Surface hydrophobicity was determined as the initial slope of the curve
plot of fluorescent intensity versus protein concentration. The result
was expressed as follows: % relative value of surface = ANS aldehyde –
BSA adducts*100 / ANS control BSA.
2.7 Determination of intrinsic
fluorescence
The intrinsic fluorescence of control and aldehyde-modified BSA (0.1
mg/ml) were recorded from 300 to 400 nm with an excitation wavelength of
290 nm (slit 5 nm), as described by Chen et al.(2013).
2.8 ultraviolet–visible (UV-Vis) spectroscopic
analysis
UV/Vis Spectra were recorded on a Thermo scientific UV/visible
spectrophotometer, using quartz cuvettes with a 10 mm pathlength.
Protein concentration was 0.2 mg/ml, and absorbance measurements were
done in the 240 to 600 nm range.
2.9 Fluorescent pigments
measurement
Fluorescent pigments were determined by methods from Meynier et
al.(2004), with slight modifications described as follows. Formation of
fluorescent pigments was first investigated by 3D scanning, with
excitation and emission wavelengths of 300 – 410 nm and 350 – 550 nm,
respectively, adjusted in 2 nm increments. The maximum excitation
wavelength obtained from the 3D scanning image was used as a reference.
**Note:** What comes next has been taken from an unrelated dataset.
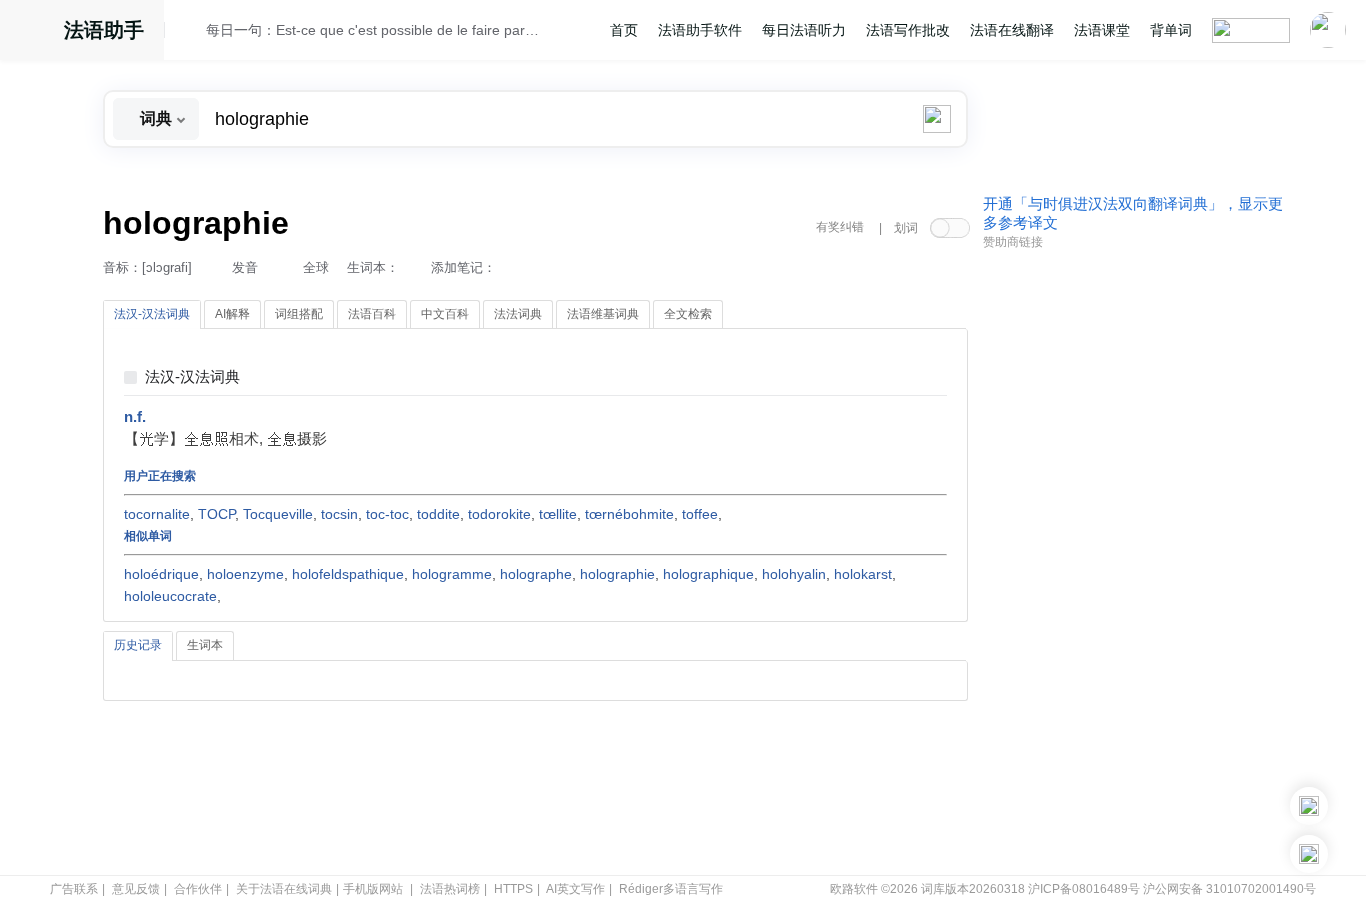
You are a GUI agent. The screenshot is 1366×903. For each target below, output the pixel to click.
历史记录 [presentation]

The maximum excitation and maximum emission wavelength were then
obtained by combining the wave scan method. Finally, the emission
spectra of native BSA and aldehyde-BSA adducts were scanned from 350-550
nm with the excitation wavelength fixed at the maximum excitation
wavelengths of various aldehyde-BSA adducts. The spectra were measured
at the following conditions: PMT voltage: 700 V; scan speed: 600 nm/min;
EM slit: 5 nm; response time 0.1 s.
2.10 Determination of colorimetric
values
Colorimetric values of samples were obtained via a colorimeter (model
NS810 spectrophotometrically, 3nh); a*(redness/greenness),
b*(yellowness/blueness), and L*(lightness) were measured.
2.11 Statistical analysis
Each experiment was performed in triplicates. Data were expressed as
means ± standard deviation (n = 3). Analysis of variance (ANOVA) was
performed using the SPSS 16.0 software. Statistical significance was set
at p < 0.05. Principal component analysis (PCA) was
used to standardize and determine the relationship between the variables
using the SPSS 16.0 software. This promoted comprehensive evaluation of
the effects of different aldehydes on BSA modification.